▶ _Tarea asignada 1_:
Reproduce sin cambios el pasaje del texto sobre Pentecostés que empieza con las palabras que contienen "La eficacia de" y termina con "de sus testigos.".
▶ _Tarea asignada 2_:
Según el texto sobre Pentecostés, ¿qué afirma San Pablo al hablar del Hijo?
▶ _Tarea asignada 3_:
Prosigue el texto sobre Pentecostés a partir de su última oración.

▶ _Fragmento_:

------------

28 de Mayo
Evangelio de Pentecostés
Jn
20, 19-23
Mercabá,
28 mayo 2023
Pentecostés es el cumplimiento de la promesa del envío y donación del Espíritu Santo, el Don del Padre y el Hijo a la humanidad, don entre sus dones espléndido, pues en él se encierran todos los dones divinos, incluido el don del Hijo. San Pablo, hablando del Hijo, nos dice que Dios nos lo ha dado todo con él. Es cierto, pero esta donación se consuma con la entrega del Espíritu Santo, que es también su Espíritu y cuya vida y misión no pueden concebirse sin él, puesto que él mismo es el Ungido del Espíritu. Por eso, podrá exhalar su aliento sobre sus discípulos y decir: Recibid el Espíritu Santo; a quienes les perdonéis los pecados, les quedan perdonados; a quienes se los retengáis, les quedan retenidos.
La eficacia de semejante acción sólo se entiende si se dispone realmente de la fuerza del Espíritu divino. Luego el don del Hijo a la humanidad no se hace propiamente don para cada uno de nosotros hasta que no nos es dado el Espíritu Santo en nuestro particular Pentecostés. Ello pone de relieve que Pentecostés es también culminación de la Encarnación y de la Pascua. La misión de Cristo culmina con el envío del Espíritu Santo, que será quien prolongue y lleve a término esta misión con la colaboración de sus testigos.

------------

▶ _Registros sin procesar_:
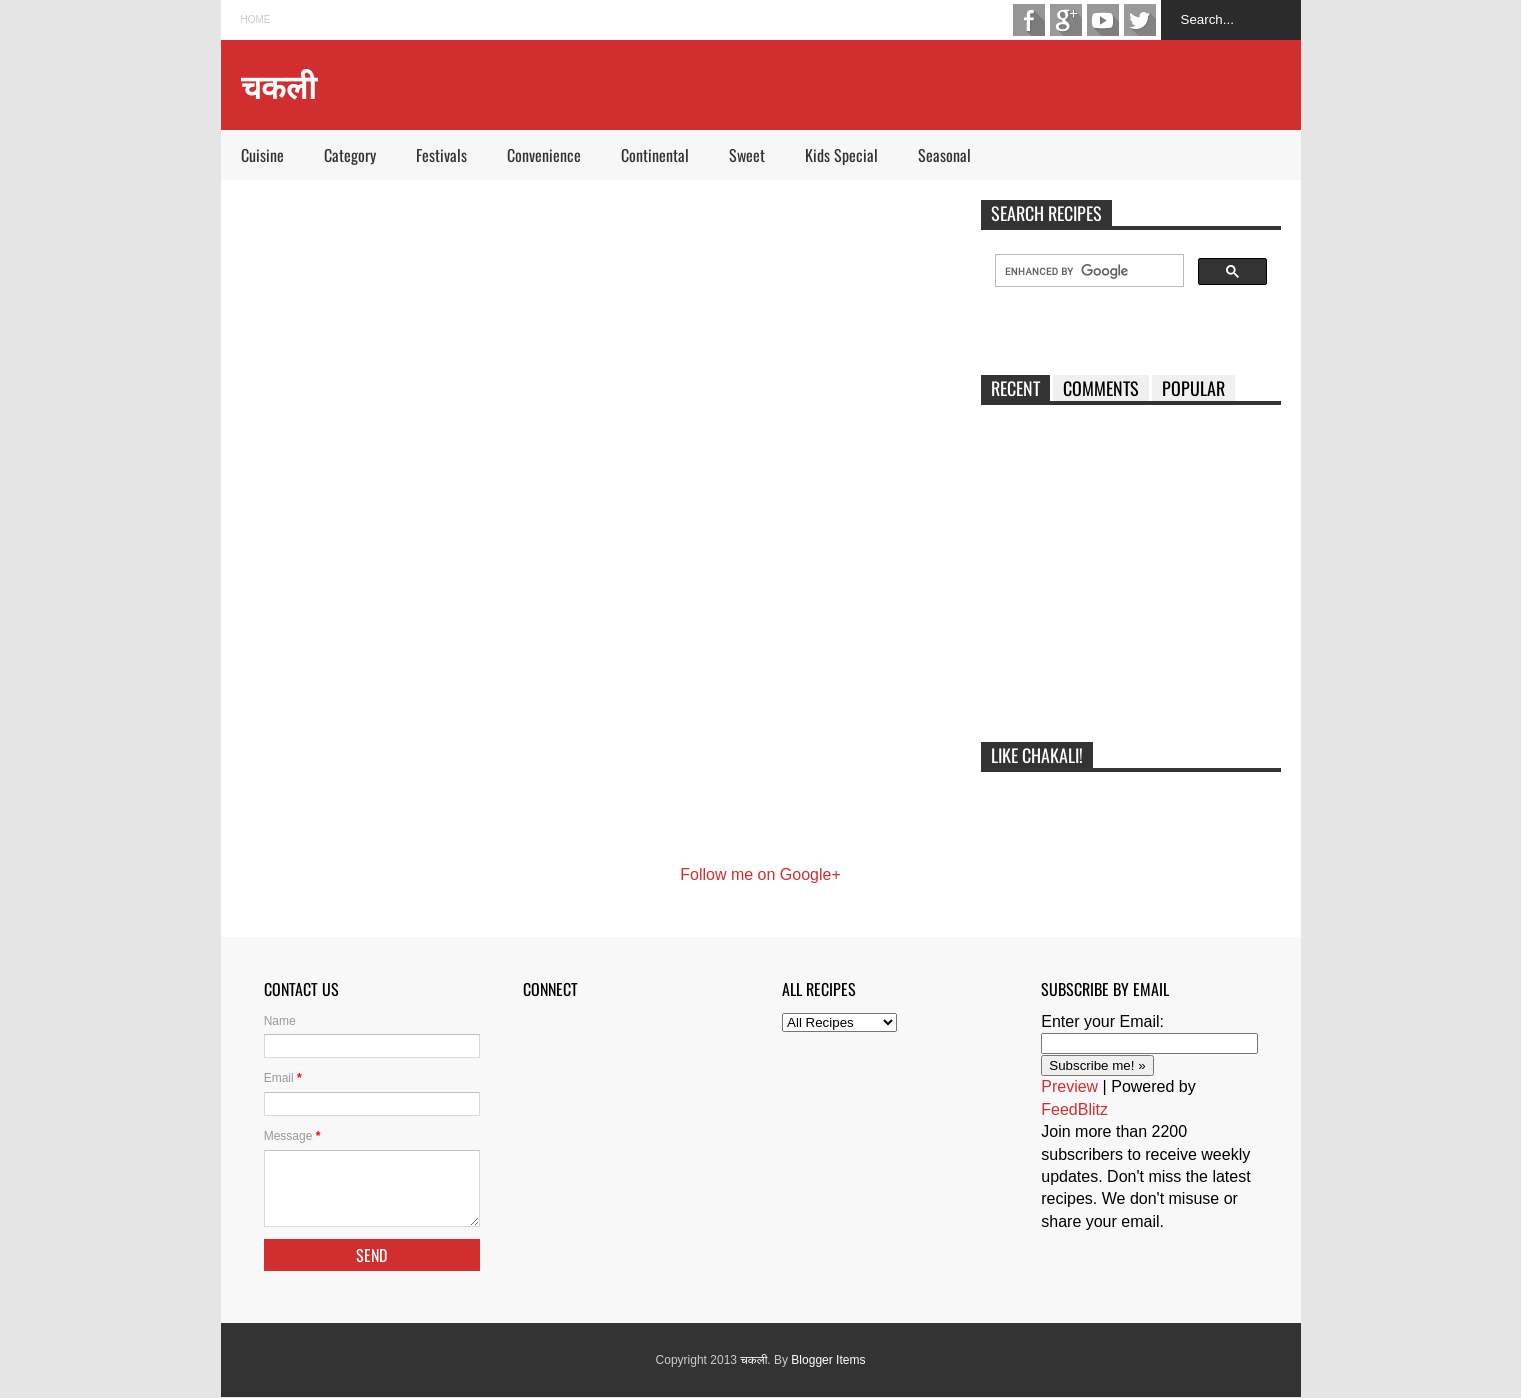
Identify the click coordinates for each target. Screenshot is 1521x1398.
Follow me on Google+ (760, 874)
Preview (1069, 1086)
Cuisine (262, 155)
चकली (753, 1360)
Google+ (1066, 20)
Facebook (1029, 20)
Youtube (1103, 20)
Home (256, 19)
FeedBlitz (1074, 1109)
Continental (655, 155)
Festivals (441, 155)
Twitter (1140, 20)
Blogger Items (828, 1360)
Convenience (544, 155)
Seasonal (944, 155)
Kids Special (841, 155)
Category (350, 155)
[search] (1087, 271)
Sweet (747, 155)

------------

▶ _Respuesta 1_:
La eficacia de semejante acción sólo se entiende si se dispone realmente de la fuerza del Espíritu divino. Luego el don del Hijo a la humanidad no se hace propiamente don para cada uno de nosotros hasta que no nos es dado el Espíritu Santo en nuestro particular Pentecostés. Ello pone de relieve que Pentecostés es también culminación de la Encarnación y de la Pascua. La misión de Cristo culmina con el envío del Espíritu Santo, que será quien prolongue y lleve a término esta misión con la colaboración de sus testigos.

▶ _Respuesta 2_:
Que Dios nos lo ha dado todo con él.

▶ _Respuesta 3_:
Enviado el Espíritu Santo, ya no cabe enviar a nadie más desde el Padre. Sólo queda dejar trabajar al Espíritu en nosotros y en el mundo. Tal es nuestra tarea en cuanto cristianos, esto es, en cuanto ungidos del mismo Espíritu de Cristo. Y no es una tarea de poca monta, puesto que implica la transformación de ese mundo al que pertenecemos conforme a los designios de Dios Padre.
Pentecostés es la fiesta del Espíritu, porque el Espíritu fue enviado históricamente el día de Pentecostés, un día ya conmemorativo en la tradición judaica, dado que los judíos recordaban en este día otro don divino, la entrega de las tablas de la Ley a Moisés en el monte Sinaí. Tratándose de dones de procedencia divina, no es extraño que Lucas haga coincidir esta fecha con la entrega del Espíritu Santo, el don más espléndido entre los dones del cielo, a su Iglesia, o mejor, a ese grupo de seguidores de Jesús que empieza a ser Iglesia precisamente por la recepción del Espíritu.
Es este mismo Espíritu el que transforma esa congregación de seguidores en Iglesia o Asamblea cristiana, convirtiéndose en alma de la misma, puesto que pasa a ser el elemento vitalizante, cohesionante y fecundante del organismo que sostiene. Pentecostés significó en su día, por tanto, la puesta en marcha de la Iglesia. Y el primer acto de esta Iglesia así constituida, en acto, por la fuerza del Espíritu fue un acto misionero.
Así lo describe el libro de los Hechos: un hablar en voz alta de las maravillas de Dios en todos los idiomas, es decir, un hablar para que se oiga en todas partes, un hablar con destino universal de Dios y de sus planes salvíficos, un hablar referido a Dios y a sus maravillosas acciones en favor de esa humanidad doliente, desesperanzada, resignada a su destino mortal, acciones que alcanzan su cima en la resurrección de Jesús y su triunfo sobre la muerte misma. Con este anuncio misionero (kerigma) los apóstoles, inflamados por el Espíritu del Resucitado, estaban poniendo en práctica el mandato de su Maestro y Salvador: Id por todo el mundo y proclamad el evangelio.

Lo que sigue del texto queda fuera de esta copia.